Der nächste Titel ist mir noch deutlich in Erinnerung, nur leider in negativer, denn ich fand das Hörbuch furchtbar: „Zeit deines Lebens“ von Cecelia Ahern. Völlig überzogene Geschichte, an den Haaren herbeigezogen und die Botschaft wird wieder und wieder mit erhobenem Zeigefinger präsentiert – komisch, dass ich dem Hörbuch doch noch knappe 3 Sterne gegeben habe…

 

Wieder ein Buch, von dem ich fast nichts mehr weiß: „Die Wahrheit über Alice“ von Rebecca James. Zwei Mädels, die zunächst eng befreundet sind, sich aber nachher heftigst zerstreiten. Aber warum? Ich weiß es nicht mehr… Gelesen hatte ich es, weil ich viel Gutes dazu gehört hatte, und auch ich habe dem Buch 4 Sterne gegeben. Aber dennoch ist mir von der Geschichte nicht wirklich viel geblieben – eindeutig „slipped my mind“.

 

Das letzte Buch ist wieder bei mir haften geblieben – nur leider im negativen Sinne, denn es hat mir gar nicht gefallen und meine hohen Erwartungen, die ich nach zwei tollen Büchern von Richard Paul Evans hatte, wurden gnadenlos enttäuscht. Ich spreche von „Für alle Zeit“. Zur Geschichte weiß ich mal wieder nicht viel, nur so viel, dass ich beim Lesen gelangweilt war und es nicht fassen konnte, von einem geliebten Autor so enttäuscht zu werden.

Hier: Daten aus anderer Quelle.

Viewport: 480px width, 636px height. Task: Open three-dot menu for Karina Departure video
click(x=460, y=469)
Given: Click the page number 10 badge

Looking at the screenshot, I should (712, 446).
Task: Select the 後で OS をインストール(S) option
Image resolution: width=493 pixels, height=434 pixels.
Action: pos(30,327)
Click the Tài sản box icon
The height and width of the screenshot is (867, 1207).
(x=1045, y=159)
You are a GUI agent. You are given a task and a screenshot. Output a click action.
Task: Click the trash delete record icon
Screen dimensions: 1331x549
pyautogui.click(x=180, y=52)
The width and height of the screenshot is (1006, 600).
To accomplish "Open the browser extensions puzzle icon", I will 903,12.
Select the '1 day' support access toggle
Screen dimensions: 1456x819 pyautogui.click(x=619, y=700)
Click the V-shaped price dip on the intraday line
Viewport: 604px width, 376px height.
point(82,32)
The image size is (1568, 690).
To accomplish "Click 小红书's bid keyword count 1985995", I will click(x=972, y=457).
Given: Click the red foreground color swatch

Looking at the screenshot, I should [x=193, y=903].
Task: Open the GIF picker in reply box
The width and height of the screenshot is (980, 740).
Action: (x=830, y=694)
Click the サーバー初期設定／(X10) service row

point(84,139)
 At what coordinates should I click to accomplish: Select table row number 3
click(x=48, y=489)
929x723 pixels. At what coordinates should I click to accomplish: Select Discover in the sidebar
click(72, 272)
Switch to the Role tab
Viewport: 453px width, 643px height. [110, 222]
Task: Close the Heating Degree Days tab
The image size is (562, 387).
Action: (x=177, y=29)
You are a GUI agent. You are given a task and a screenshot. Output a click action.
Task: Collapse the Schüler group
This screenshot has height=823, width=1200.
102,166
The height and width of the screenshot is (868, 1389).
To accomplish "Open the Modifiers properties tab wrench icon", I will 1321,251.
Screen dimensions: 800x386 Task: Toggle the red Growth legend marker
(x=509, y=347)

Heute muss ich darüber lachen – aber das Buch ist „still in mind“.

 

Das war mein Rückblick auf den Dezember 2012 und wieder stelle ich fest, dass ich zwar selten den genauen Inhalt einer Geschichte widergeben kann, ich aber immer ein Bauchgefühl zu einem Buch habe – egal, ob gut oder schlecht. Dass ich zu einem Buch gar nichts mehr weiß, ist bisher nicht vorgekommen. Vielleicht ist dazu aber auch die Zeitspanne zu kurz. Schade, dass ich im Jahre 2011 noch keinen Blog hatte – ob ich zu den Büchern dann auch noch so viel wüsste?